**WHAT THE EXERCISE ASKS**.
Return each line of the records below that contains the string "size". Case counts when matching.

[Records from a pointing dataset]
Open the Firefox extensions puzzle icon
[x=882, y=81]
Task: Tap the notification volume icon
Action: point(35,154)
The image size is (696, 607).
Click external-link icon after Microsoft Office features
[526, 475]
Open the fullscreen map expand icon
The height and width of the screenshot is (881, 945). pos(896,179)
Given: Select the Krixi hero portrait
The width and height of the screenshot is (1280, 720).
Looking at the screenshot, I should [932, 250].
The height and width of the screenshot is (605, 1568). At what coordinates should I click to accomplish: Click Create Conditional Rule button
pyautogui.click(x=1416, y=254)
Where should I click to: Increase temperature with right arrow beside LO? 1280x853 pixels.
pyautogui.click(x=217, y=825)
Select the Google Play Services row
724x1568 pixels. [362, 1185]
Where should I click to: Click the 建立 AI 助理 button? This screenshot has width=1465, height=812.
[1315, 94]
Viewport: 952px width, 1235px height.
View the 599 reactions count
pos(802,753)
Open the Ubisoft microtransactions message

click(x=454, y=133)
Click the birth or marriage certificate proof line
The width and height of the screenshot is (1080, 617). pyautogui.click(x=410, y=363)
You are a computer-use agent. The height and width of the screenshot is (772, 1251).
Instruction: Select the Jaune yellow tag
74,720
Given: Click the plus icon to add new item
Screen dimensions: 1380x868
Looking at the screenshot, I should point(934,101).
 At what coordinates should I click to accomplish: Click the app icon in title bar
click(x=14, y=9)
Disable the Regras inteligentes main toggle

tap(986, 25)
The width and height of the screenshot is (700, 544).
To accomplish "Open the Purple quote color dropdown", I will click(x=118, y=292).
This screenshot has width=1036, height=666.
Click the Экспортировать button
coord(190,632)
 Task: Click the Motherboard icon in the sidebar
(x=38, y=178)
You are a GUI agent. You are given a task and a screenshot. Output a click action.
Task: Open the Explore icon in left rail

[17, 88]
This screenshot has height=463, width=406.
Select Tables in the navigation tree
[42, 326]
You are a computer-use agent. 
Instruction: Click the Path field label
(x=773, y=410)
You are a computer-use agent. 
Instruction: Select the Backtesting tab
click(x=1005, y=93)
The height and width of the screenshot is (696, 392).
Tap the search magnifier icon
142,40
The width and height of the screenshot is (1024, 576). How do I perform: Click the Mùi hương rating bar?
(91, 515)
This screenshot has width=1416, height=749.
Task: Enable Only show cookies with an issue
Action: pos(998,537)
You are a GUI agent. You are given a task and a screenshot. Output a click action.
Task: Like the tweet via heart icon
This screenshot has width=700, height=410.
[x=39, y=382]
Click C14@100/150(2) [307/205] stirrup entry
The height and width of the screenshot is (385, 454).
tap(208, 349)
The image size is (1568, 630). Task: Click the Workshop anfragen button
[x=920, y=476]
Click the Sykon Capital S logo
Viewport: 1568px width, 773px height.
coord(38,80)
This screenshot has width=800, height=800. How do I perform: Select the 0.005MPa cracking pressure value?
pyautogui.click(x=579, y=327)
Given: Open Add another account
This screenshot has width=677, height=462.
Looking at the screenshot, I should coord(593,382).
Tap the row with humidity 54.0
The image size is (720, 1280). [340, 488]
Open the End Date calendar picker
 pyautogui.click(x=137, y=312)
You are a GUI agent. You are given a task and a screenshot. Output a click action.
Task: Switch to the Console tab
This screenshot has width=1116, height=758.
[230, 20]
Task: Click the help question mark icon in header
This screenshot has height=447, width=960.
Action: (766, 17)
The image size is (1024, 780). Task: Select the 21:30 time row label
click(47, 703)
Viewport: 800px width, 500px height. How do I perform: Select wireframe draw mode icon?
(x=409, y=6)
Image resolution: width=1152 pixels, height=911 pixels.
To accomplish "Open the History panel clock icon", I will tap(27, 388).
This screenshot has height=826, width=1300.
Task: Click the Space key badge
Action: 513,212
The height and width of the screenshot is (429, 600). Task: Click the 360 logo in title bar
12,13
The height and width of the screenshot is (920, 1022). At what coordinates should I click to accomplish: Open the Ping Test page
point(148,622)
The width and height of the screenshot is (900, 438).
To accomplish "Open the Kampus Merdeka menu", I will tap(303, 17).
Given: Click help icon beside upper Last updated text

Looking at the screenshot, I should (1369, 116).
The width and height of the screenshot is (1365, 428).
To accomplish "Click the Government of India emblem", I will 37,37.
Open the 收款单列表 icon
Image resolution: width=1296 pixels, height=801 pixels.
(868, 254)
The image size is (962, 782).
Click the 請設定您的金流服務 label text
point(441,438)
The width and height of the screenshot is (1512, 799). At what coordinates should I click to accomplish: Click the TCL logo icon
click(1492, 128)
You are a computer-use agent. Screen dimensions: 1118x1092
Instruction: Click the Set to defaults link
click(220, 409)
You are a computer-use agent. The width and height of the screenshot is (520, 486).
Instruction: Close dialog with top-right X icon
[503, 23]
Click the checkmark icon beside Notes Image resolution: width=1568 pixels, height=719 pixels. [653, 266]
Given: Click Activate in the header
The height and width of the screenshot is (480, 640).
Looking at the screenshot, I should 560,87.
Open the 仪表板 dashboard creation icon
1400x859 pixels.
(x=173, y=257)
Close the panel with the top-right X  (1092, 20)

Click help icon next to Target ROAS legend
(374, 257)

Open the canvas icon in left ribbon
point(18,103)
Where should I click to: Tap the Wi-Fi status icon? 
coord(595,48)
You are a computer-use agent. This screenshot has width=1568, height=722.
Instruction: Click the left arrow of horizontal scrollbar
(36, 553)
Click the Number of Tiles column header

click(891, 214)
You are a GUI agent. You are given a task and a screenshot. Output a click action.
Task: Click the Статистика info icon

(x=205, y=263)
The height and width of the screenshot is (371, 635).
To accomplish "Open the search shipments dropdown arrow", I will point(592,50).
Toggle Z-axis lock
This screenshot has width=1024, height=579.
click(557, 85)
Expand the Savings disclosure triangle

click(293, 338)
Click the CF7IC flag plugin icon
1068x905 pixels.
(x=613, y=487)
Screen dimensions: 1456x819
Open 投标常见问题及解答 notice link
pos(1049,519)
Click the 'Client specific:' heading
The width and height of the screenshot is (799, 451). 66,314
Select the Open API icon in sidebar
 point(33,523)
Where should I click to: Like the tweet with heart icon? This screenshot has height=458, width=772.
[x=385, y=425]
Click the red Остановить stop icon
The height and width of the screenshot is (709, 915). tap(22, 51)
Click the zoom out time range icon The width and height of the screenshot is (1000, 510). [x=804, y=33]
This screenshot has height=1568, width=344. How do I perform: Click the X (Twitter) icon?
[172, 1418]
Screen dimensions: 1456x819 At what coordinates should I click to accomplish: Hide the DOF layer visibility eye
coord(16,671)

**CORRECT RESPONSE**.
The image size is (696, 607).
The image size is (1568, 630). Task: Click the Workshop anfragen button
The image size is (720, 1280). [340, 488]
The image size is (1024, 780). Task: Select the 21:30 time row label
The image size is (962, 782).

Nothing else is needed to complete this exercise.